In December 2008, the U.S. Court of Appeals for the Second Circuit ruled that parts of the NSL statute’s gag provisions were unconstitutional, specifically the sections that wrongly placed the burden on NSL recipients to challenge gag orders, narrowly limited judicial review of gag orders and required courts to defer entirely to the executive branch. The court of appeals sent the case back to the U.S. District Court for the Southern District of New York and ordered the government to justify the constitutionality of the gag on Doe. In June 2009, the government submitted its justification for the gag on Doe entirely in secret, in a classified declaration that even Doe’s ACLU attorneys couldn’t see.

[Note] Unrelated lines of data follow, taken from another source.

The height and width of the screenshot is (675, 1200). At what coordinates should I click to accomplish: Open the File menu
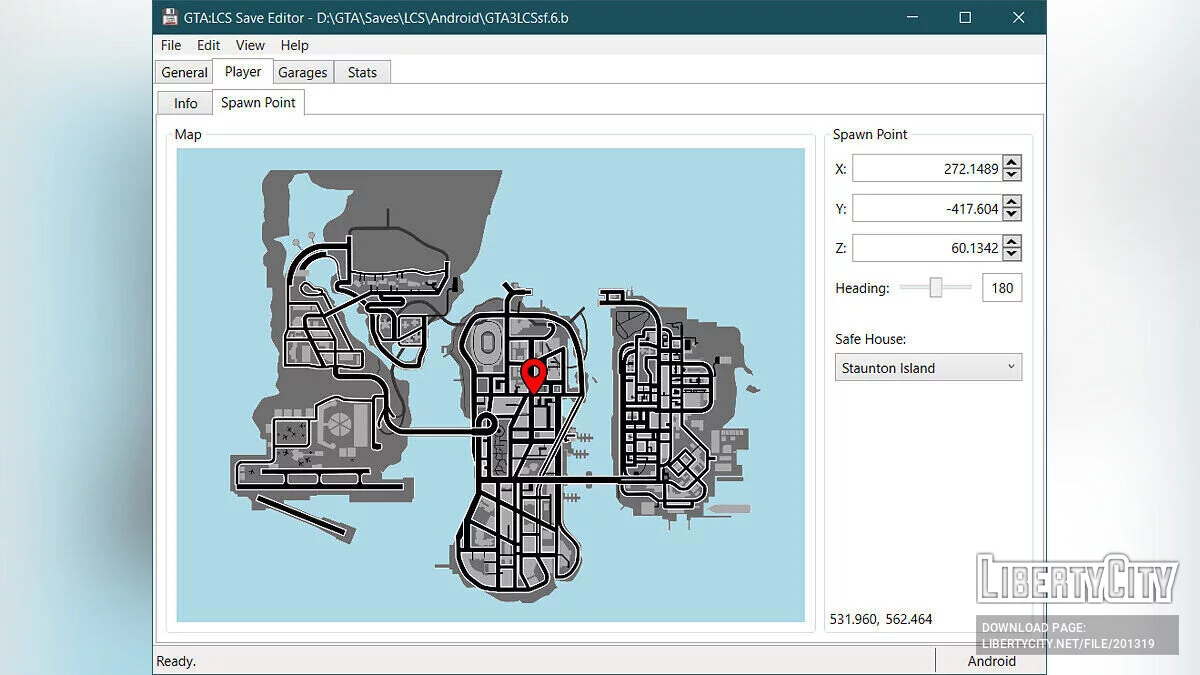pos(171,45)
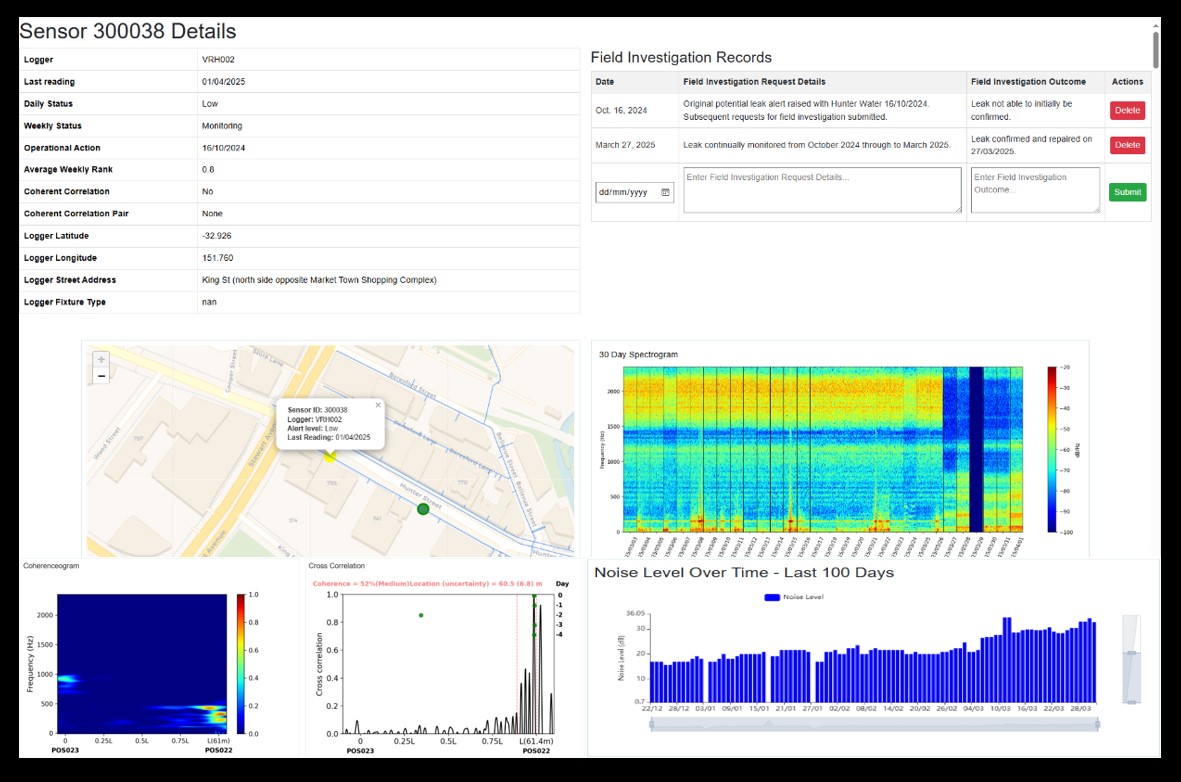Delete the March 27, 2025 investigation record
Screen dimensions: 1181x782
(1127, 145)
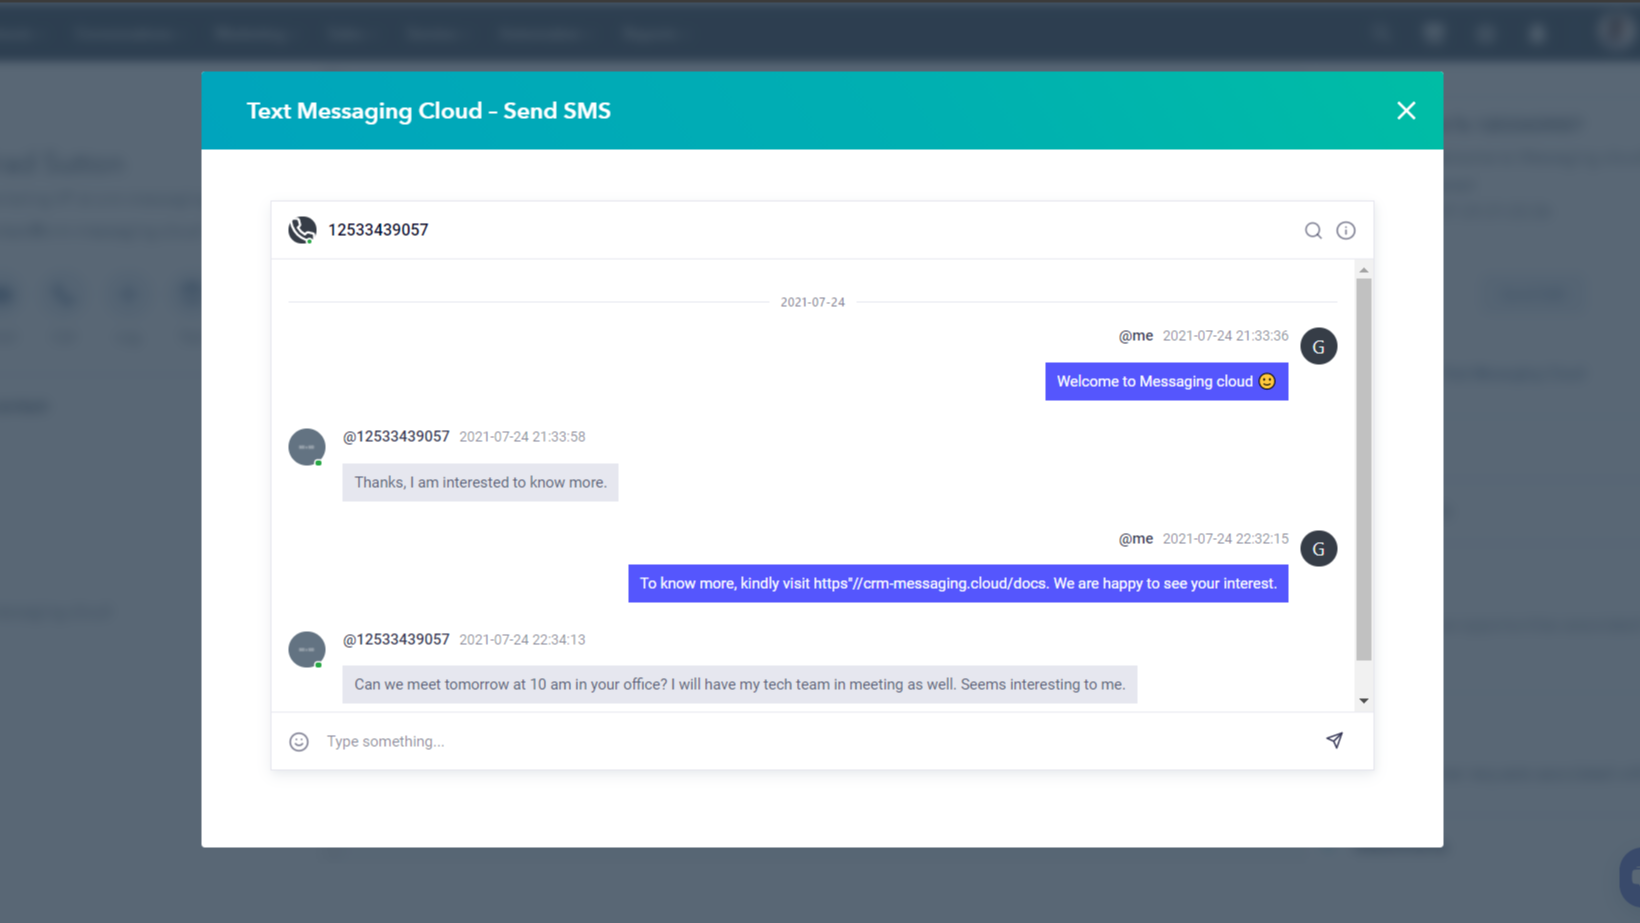Click the 'Can we meet tomorrow' message bubble
The width and height of the screenshot is (1640, 923).
(x=739, y=685)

While the district court ordered the government to produce an unclassified summary, most of the evidence used to justify the continued gag on the ISP remains a secret. But keeping evidence secret is just one more part of the effort to keep the public ignorant of our government’s crimes.
"Continuing to impose a blanket gag order on our Doe client places a serious burden on his First Amendment rights. It is important that NSL recipients – those with first-hand knowledge of the FBI’s actual use and abuse of its NSL power – be allowed to speak out," stated Larry Schwartztol, staff attorney with the ACLU National Security Project.
But allowing victims of the government’s crimes to speak out is exactly what the government fears and that is why the Obama administration has gone to court to keep prisoners held in the U.S. war of terror at Bagram, Afghanistan from being allowed to challenge their incarceration in federal courts. That is why to government has continued to defend military tribunals. That is why the House of Representatives passed a law recently to keep torture photos from being publicized. That is why the Obama DOJ has defended “state secrets,” “national security,” and other “privileges” in court after court – to keep the victims silent. “Open and transparent government” is a good sound bite when running for president, but in office Obama has followed the practice of the Bush regime.